■ WHAT IS NEEDED
Copy out, from the entries below, each line that holds the string "computer".

■ DATA SECTION
+++++
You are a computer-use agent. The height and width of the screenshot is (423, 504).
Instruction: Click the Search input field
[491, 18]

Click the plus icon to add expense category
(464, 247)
+++++
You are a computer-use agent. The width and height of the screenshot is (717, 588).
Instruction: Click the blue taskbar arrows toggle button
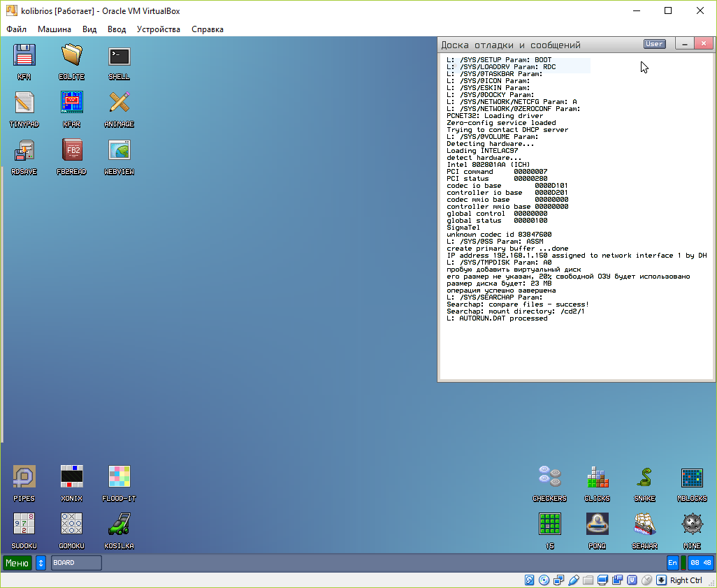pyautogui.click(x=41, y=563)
+++++
■ SOLUTION FOR THIS PROBLEM
You are a computer-use agent. The height and width of the screenshot is (423, 504).
You are a computer-use agent. The width and height of the screenshot is (717, 588).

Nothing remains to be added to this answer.